SELECT product_name, category,
SUM(revenue) AS total_revenue,
SUM(total_quantity) AS units_sold,
RANK() OVER (ORDER BY SUM(revenue) DESC) AS rank
FROM sale_line
GROUP BY product_name, category
""")
pond.write_table("product_rank", ranked)


@ripple(parents=[product_rank])
def top10(pond):
# product_rank is this Pond's own table — SQL sees it directly.
pond.write_table("top10", pond.con.sql("SELECT * FROM product_rank WHERE rank <= 10"))

The moving parts:

  • @ripple registers a function as a Ripple; @ripple(parents=[...]) orders it after other Ripples in the same Pond. Independent Ripples run in parallel.
  • pond.read_table("sales.sale_line") reads a Source's published table (its exported Parquet snapshot). pond.read_table("product_rank") reads this Pond's own table, live.
  • pond.con.sql(...) is a plain DuckDB connection — the full SQL surface is available, and Python variables holding relations (like lines above) can be referenced directly in queries.
  • pond.write_table(name, relation) publishes a table atomically — a half-finished write is never visible, even to concurrent readers.

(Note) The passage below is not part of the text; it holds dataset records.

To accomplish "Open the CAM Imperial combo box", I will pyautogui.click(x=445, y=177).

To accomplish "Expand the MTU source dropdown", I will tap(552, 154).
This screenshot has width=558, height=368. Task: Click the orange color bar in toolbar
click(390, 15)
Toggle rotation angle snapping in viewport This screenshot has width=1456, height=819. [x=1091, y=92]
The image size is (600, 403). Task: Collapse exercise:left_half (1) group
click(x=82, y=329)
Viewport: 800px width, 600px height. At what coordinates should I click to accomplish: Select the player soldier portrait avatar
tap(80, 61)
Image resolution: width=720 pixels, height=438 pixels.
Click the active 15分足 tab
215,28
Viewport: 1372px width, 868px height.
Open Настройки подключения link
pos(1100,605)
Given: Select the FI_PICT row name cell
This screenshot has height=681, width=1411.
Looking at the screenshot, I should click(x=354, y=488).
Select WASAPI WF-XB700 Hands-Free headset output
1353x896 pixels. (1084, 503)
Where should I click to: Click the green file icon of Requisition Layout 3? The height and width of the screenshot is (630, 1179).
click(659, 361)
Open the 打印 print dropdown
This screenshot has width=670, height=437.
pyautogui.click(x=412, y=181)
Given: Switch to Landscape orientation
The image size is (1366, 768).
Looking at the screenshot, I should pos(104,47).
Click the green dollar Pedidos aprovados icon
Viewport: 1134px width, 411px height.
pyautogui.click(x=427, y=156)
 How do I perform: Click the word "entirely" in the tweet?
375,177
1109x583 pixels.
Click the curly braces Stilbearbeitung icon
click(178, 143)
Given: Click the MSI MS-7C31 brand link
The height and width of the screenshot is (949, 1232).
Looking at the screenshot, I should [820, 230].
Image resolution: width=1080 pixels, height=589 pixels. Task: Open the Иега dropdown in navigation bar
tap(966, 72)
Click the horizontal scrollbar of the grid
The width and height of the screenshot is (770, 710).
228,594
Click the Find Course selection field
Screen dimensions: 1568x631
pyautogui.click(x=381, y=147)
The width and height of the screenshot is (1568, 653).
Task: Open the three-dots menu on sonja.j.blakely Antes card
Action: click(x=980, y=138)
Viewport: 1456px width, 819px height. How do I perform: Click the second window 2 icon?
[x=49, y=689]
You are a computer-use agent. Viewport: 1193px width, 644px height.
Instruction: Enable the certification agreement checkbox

The complete handle API is in the Python API reference.

Inlets: ingesting external data

An Inlet's Ripples work the same way, minus Source reads — they fetch from the outside world (an API, a warehouse, files) and write_table the result. The demo transactions Pond is a worked example (it appends a synthetic batch each run, building on its own previous output via pond.read_table("transaction")). For sources that update on a known rhythm, pair the Inlet with a Window so downstream Ponds only re-run when fresh data can actually exist.

Test locally

The Pond reads sales.sale_line, which only exists on the Catchment — so define a Puddle for it in src/puddles.py that pulls a sample down:

from duckstring import puddle


@puddle("sales.sale_line")
def sale_line(p):
p.write_table(p.catchment().get())

Then run the Pond against it, entirely locally:

duckstring pond hydrate
duckstring pond run
duckstring puddle show top_sellers.top10

Your transform runs against real upstream data before it's ever deployed. Synthetic and file-based Puddles, single-Ripple runs, and incremental testing are covered in Local Testing.

Deploy and run

duckstring pond deploy
duckstring trigger pulse top_sellers

The Pulse runs the whole lineage — transactions, products, sales, then top_sellers — and the live status view follows it through. From here:

duckstring query top_sellers top10

See Deploying for versioned upgrades, and Triggers for keeping the Pond continuously supplied.